The company had principally been involved in the manufacture of marine engines and pumps. Wilson left the company in 1897 and it was at this time that the firm’s name was changed to the Vauxhall Ironworks Company Ltd. This event has some bearing on the history of Bedford owing to speculation on how the name ‘Bedford’ came to be adopted. The first motor car appeared from the Ironworks in 1903 and was called a Vauxhall – clearly in the tradition of names related to place of origin – so it is perfectly reasonable to conclude that the Bedford name is the consequence of the product having been manufactured at Dunstable in Bedfordshire. One might argue that a logically correct consequence would have been to name the product ‘Dunstable’, but Bedford is nearby and trips off the tongue somewhat more easily, an important marketing consideration. It is hard to imagine a purveyor of seaside tours calling out ‘come for a ride in my new Dunstable!’ – with due respect to the denizens of that town, of course.
The griffin emblem associated with Vauxhall and Bedford was chosen by Alexander Wilson for his company as a result of a legend concerning the name of the area known as Vauxhall; allegedly the name is a corruption of ‘Fulke’s Hall’, after Fulk le Breant, a minor thirteenth-century nobleman of Normandy whose coat of arms included the griffin. By curious coincidence, le Breant held the manor of Luton, whence the car manufacturing side of the Vauxhall Ironworks came in 1905, bringing the griffin back to Luton, as it were.
Vauxhall Arrives in Luton
The expansion of the business soon started to put pressure on the south London site, which was leased rather than owned, so Vauxhall Motors came to Luton in 1905. There they found a seven-acre site in Kimpton Road on which they could set up manufacturing premises. On 29 March 1905 the first Luton-built car left the factory. The cars produced by Vauxhall at Luton in the period up to the early 1920s acquired a reputation for quality and reliability as well as achieving a good deal of success in sporting events. These included the famous ‘Prince Henry’ models, which have been called the first true British sports car – entirely fitting, then, that one of best performing and best looking of the recent crop of small sports cars is the Vauxhall VX220. The early cars were not particularly cheap and indeed were often to be found in the possession of the wealthier motorist. By 1922, sporting success was becoming rarer for Vauxhall and sales were dropping off, so the emphasis changed to producing a cheaper range of cars for the ‘ordinary’ motorist in the hope of increasing sales. It was during this period that the name ‘Bedford’ first appeared, being used for a saloon car body produced on the L-type 14/40 chassis.

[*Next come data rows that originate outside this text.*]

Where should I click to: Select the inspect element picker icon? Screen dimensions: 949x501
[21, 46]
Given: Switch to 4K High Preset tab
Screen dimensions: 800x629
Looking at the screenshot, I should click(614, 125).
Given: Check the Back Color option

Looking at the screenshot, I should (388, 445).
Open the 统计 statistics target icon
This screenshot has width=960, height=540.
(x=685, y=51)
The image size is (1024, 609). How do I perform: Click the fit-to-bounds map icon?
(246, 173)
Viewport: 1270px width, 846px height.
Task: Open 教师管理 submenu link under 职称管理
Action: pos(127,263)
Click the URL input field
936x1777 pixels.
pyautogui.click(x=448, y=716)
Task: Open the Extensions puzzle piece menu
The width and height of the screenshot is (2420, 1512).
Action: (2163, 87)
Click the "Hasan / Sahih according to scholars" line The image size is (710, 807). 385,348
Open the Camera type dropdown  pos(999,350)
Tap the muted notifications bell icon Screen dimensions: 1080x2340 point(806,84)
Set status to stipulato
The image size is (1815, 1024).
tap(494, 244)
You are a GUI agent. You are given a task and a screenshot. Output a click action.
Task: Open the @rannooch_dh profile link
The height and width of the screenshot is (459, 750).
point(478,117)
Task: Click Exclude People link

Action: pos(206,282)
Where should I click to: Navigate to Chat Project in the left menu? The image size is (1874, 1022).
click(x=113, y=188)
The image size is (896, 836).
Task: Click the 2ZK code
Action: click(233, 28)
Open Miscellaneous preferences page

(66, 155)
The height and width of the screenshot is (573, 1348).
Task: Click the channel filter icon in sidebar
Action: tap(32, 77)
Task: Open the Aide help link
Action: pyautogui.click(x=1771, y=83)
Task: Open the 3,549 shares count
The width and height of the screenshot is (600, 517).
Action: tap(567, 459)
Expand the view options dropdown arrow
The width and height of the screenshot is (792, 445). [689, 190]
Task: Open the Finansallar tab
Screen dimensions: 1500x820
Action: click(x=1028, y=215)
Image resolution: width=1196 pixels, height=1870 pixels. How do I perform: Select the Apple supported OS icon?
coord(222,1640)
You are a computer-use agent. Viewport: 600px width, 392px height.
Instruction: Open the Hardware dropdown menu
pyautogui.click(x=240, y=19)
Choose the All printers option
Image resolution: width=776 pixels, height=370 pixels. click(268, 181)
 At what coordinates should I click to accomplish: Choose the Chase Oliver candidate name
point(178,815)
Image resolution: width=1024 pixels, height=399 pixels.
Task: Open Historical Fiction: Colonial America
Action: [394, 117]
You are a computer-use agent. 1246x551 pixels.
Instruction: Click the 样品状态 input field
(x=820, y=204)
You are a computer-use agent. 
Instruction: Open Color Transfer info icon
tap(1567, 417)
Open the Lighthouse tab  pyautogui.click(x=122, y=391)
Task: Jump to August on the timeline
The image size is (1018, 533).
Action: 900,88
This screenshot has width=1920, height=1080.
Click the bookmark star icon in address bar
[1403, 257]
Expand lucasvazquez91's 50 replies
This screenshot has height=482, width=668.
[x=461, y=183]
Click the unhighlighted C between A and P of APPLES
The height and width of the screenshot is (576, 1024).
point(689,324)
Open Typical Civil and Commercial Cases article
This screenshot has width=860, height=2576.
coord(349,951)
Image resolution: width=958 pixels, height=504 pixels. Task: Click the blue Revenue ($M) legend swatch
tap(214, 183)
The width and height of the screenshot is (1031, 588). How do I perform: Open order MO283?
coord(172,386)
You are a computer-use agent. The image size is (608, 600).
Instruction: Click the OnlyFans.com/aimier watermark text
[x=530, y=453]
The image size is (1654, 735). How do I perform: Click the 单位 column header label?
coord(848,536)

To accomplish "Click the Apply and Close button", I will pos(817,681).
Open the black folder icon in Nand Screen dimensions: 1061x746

GENERAL MOTORS TAKES AN INTEREST
Vauxhall was struggling to compete in the mass car market in the early 1920s – its production methods were outdated and expensive and they had yet to apply the techniques of mass production pioneered by Ford and others in the USA. The company tried to address this by reorganizing the Luton factory to incorporate a production line, but as this was largely applied only to engine manufacture it did not achieve the success that was hoped for. It didn’t help that there seemed little will from the most senior management; Leslie Walton, the company chairman, claimed that the Vauxhall workforce was neither trained, nor equipped nor had the desire to produce large quantities of mass produced cars and so would continue the policy of producing a limited number of quality cars at a commensurate price. This ‘can’t do’ attitude, the fall-off in sales and a growing financial crisis within the company put Vauxhall Motors in a position where it was ripe for absorption by a larger manufacturer.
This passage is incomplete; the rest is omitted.